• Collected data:
--- START ---

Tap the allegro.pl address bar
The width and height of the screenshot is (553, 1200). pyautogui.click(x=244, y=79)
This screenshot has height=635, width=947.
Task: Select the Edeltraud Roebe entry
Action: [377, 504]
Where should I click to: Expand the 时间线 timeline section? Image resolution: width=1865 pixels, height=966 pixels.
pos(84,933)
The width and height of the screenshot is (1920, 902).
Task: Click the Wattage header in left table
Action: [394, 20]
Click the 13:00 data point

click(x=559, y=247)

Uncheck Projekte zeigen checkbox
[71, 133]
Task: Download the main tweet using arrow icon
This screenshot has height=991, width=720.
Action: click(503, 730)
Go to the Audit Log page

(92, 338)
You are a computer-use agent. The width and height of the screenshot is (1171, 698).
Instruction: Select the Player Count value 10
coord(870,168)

--- END ---

• TRY IT:
Your answer should consist solely of the lines above from the line with "Uncheck Projekte zeigen checkbox" to the line with "You are a computer-use", both included, reproduced exactly.

• SOLVED EXERCISE:
Uncheck Projekte zeigen checkbox
[71, 133]
Task: Download the main tweet using arrow icon
This screenshot has height=991, width=720.
Action: click(503, 730)
Go to the Audit Log page

(92, 338)
You are a computer-use agent. The width and height of the screenshot is (1171, 698).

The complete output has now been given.